*** Opening Records provided ***

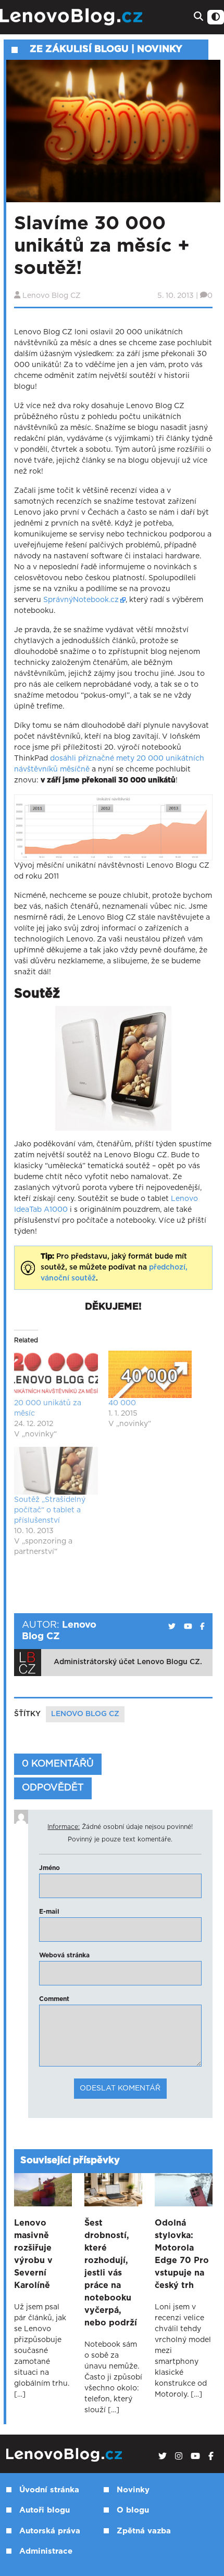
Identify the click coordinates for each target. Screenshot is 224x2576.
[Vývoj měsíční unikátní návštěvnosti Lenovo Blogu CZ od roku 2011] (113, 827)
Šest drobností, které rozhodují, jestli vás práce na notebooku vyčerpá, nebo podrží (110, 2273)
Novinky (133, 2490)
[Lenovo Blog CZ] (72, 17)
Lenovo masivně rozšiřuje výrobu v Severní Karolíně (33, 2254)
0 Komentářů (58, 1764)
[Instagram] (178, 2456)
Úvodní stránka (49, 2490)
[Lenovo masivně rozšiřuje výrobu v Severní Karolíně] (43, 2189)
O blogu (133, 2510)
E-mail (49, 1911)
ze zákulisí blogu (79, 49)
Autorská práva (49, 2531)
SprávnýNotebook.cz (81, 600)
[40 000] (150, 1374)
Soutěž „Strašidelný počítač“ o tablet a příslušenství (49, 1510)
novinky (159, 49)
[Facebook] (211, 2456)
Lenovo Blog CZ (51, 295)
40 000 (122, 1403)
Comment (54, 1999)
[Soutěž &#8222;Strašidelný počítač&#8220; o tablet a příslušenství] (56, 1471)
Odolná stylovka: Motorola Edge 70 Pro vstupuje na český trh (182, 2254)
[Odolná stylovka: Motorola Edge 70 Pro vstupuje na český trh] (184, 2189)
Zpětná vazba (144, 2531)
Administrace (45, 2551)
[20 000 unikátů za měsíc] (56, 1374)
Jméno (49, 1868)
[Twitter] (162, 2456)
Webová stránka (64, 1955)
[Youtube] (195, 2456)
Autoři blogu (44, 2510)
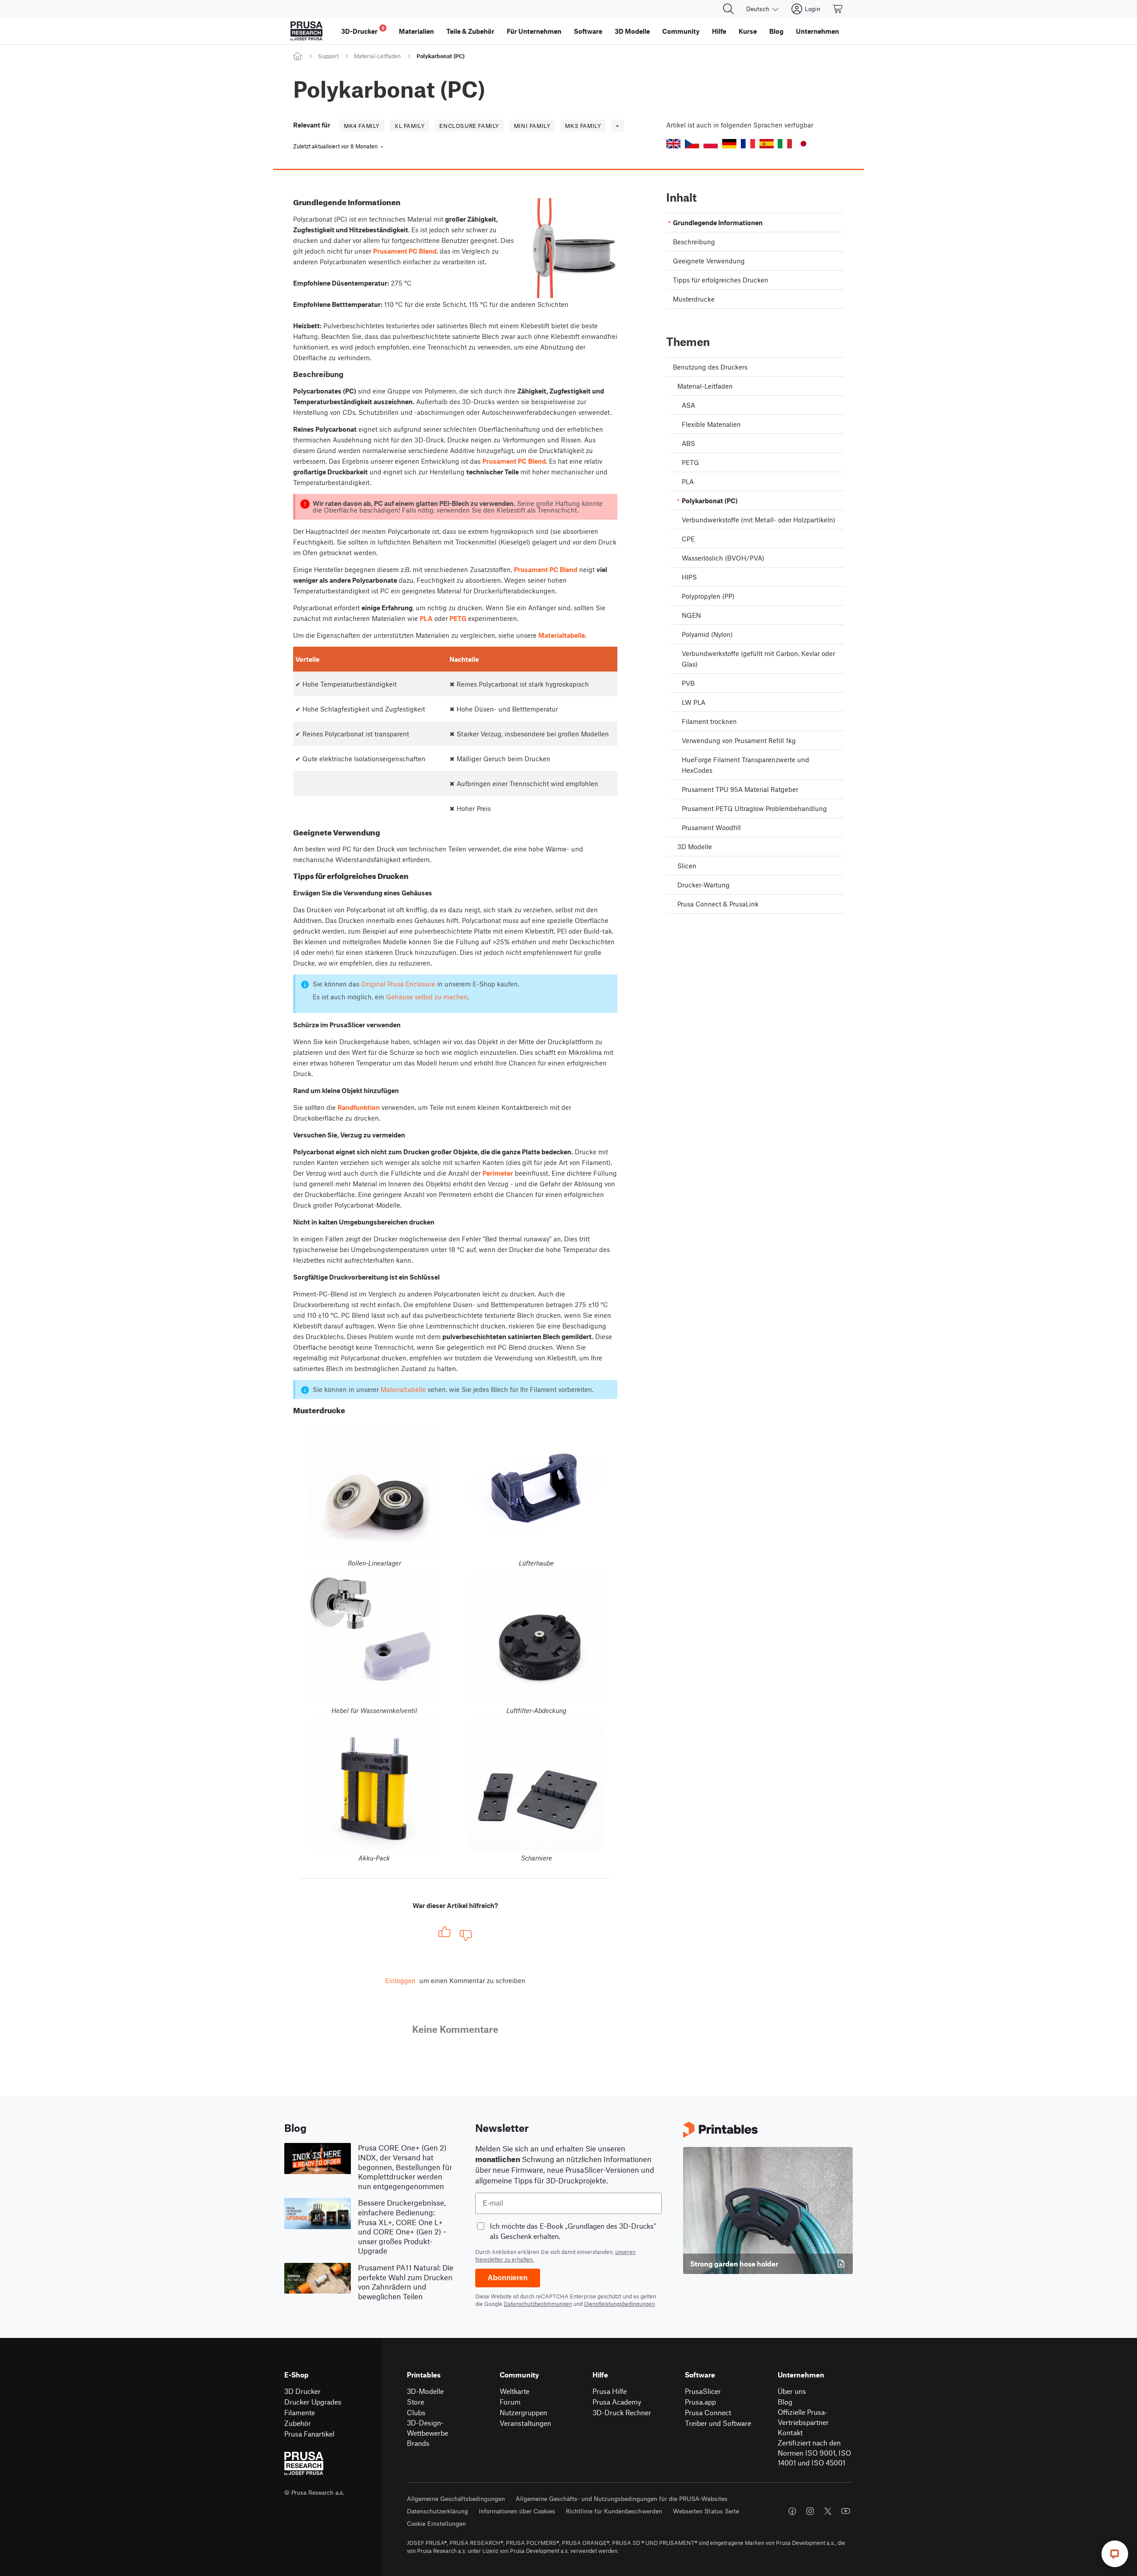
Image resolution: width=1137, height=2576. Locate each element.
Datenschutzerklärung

*** Closing Records provided ***
*** Opening Records provided ***

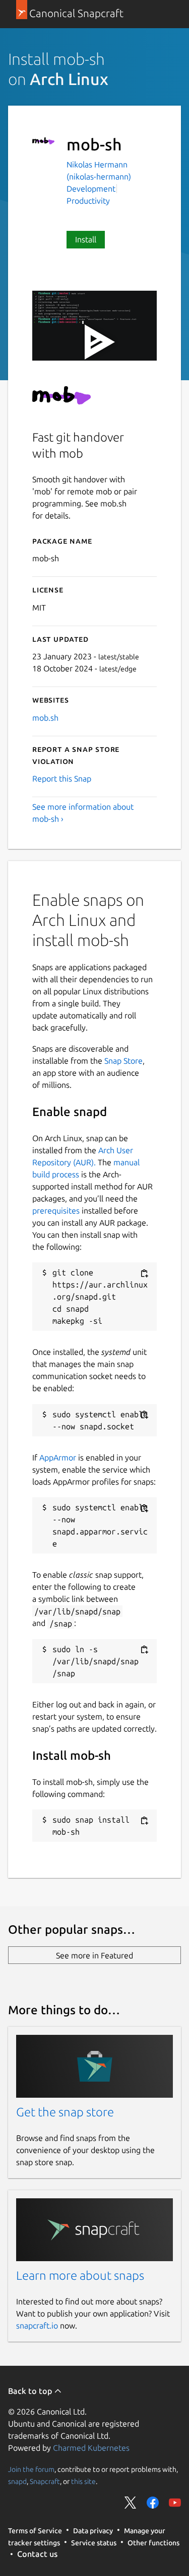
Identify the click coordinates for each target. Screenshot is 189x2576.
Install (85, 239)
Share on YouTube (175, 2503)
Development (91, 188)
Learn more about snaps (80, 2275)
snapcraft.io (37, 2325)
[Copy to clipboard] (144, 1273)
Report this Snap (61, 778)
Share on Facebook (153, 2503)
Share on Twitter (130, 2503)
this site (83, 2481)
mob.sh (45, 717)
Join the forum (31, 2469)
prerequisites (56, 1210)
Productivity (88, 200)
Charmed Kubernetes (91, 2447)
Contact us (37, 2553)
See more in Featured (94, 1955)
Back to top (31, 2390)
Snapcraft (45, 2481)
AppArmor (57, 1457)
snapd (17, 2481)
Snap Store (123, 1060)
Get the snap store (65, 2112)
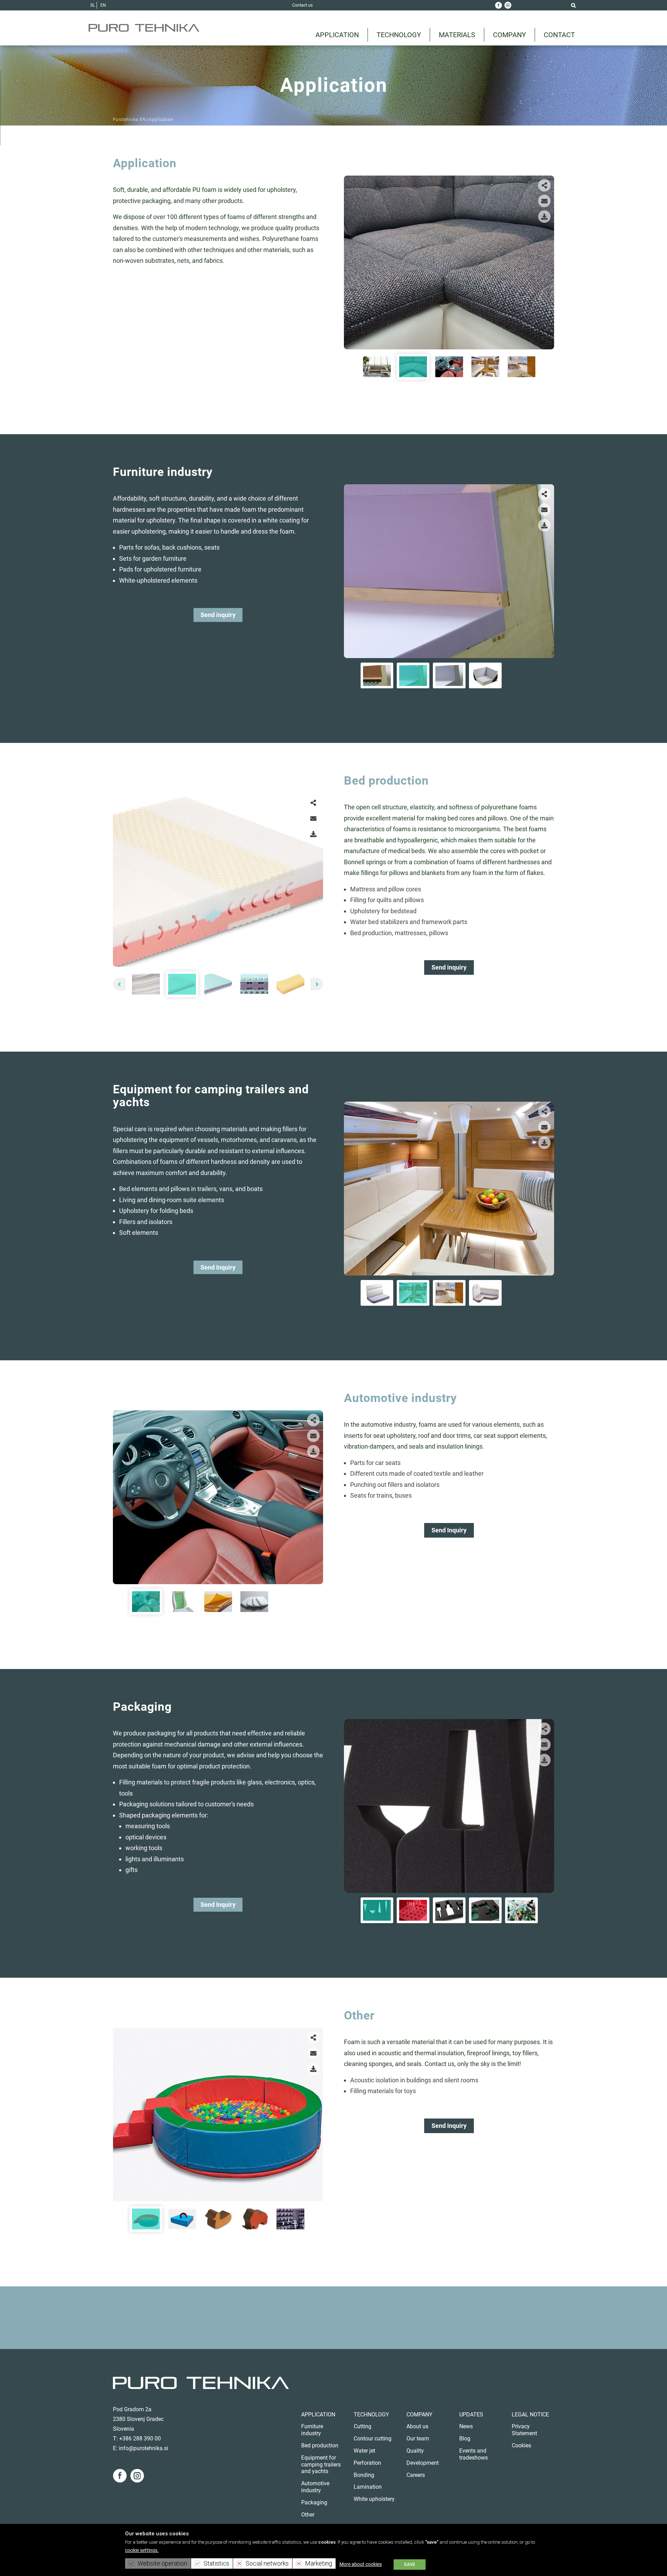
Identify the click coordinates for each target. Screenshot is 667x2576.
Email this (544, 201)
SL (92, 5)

*** Closing Records provided ***
*** Opening Records provided ***

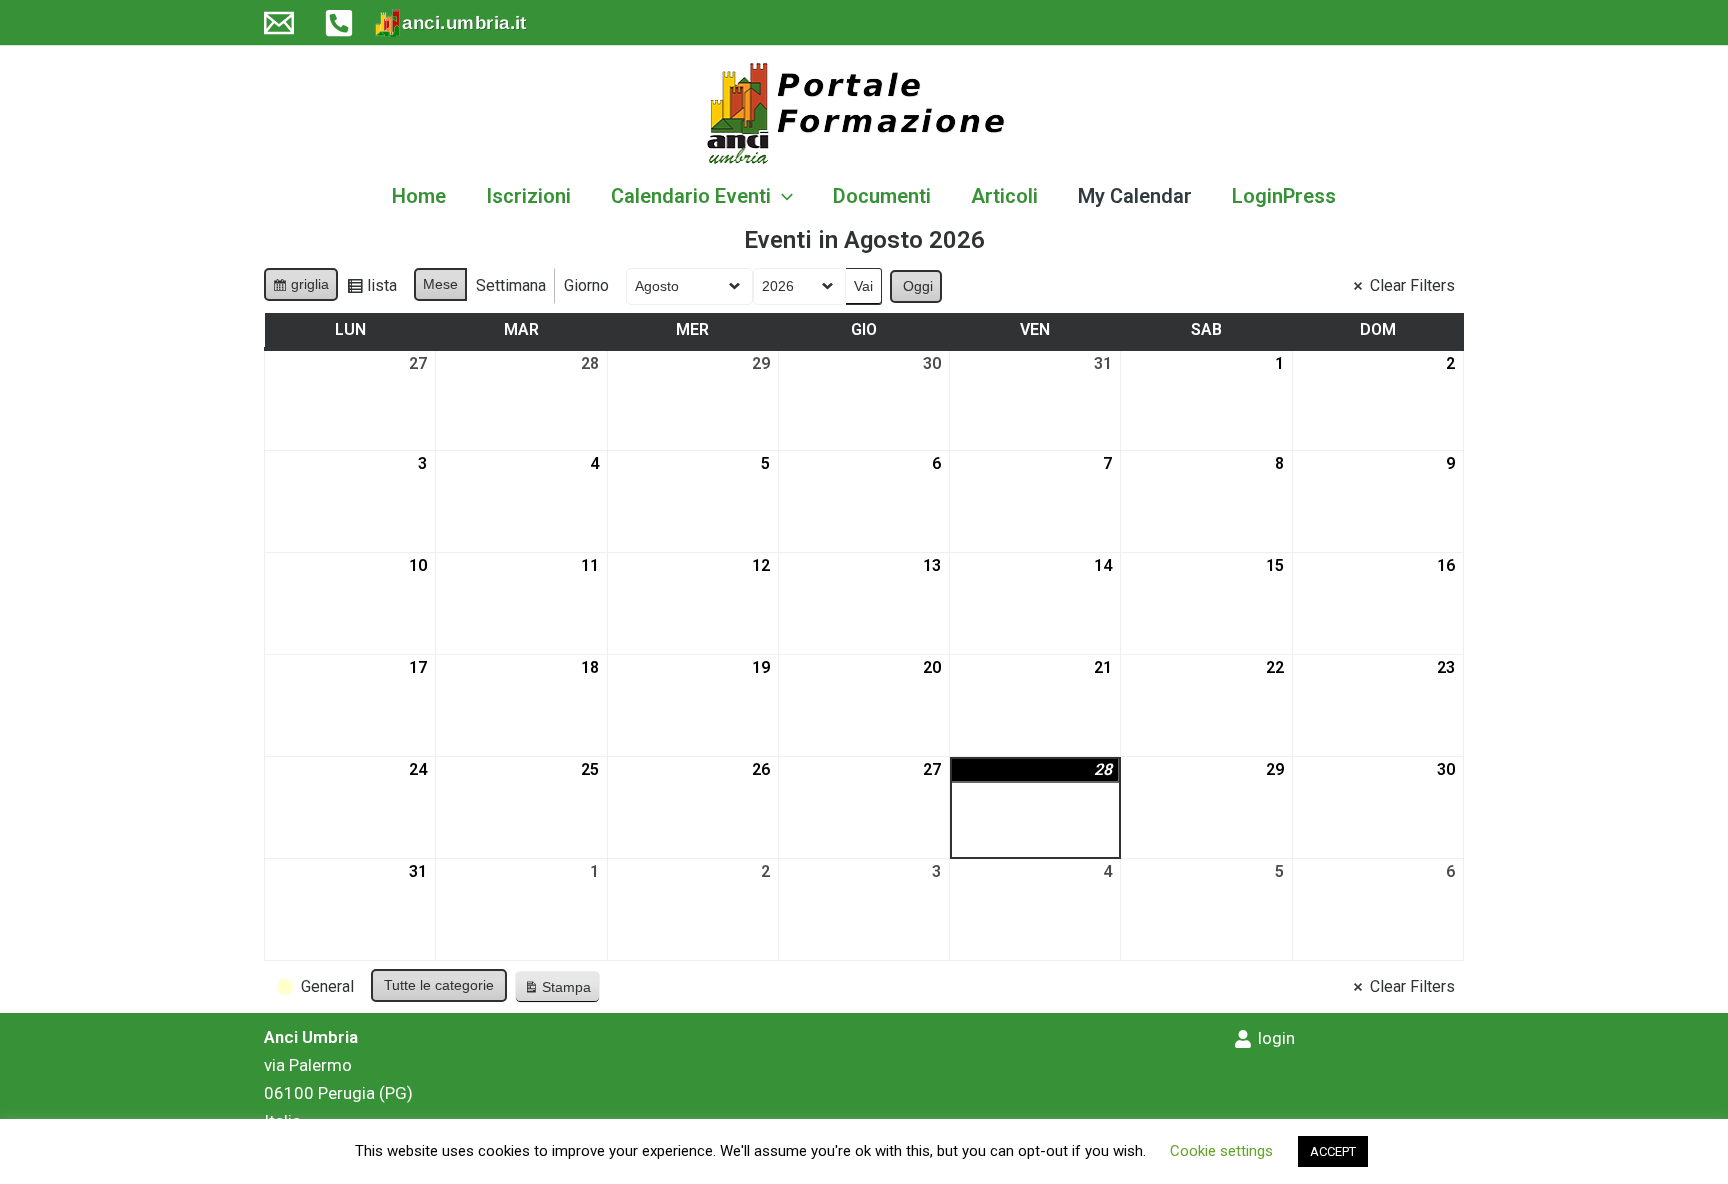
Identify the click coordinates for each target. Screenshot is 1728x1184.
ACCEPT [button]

*** Closing Records provided ***

Exercise
The answer must be all the lines above that hold the word "Soutěž".

Finished task
Soutěž „Strašidelný počítač“ o tablet a příslušenství (49, 1510)
[Soutěž &#8222;Strašidelný počítač&#8220; o tablet a příslušenství] (56, 1471)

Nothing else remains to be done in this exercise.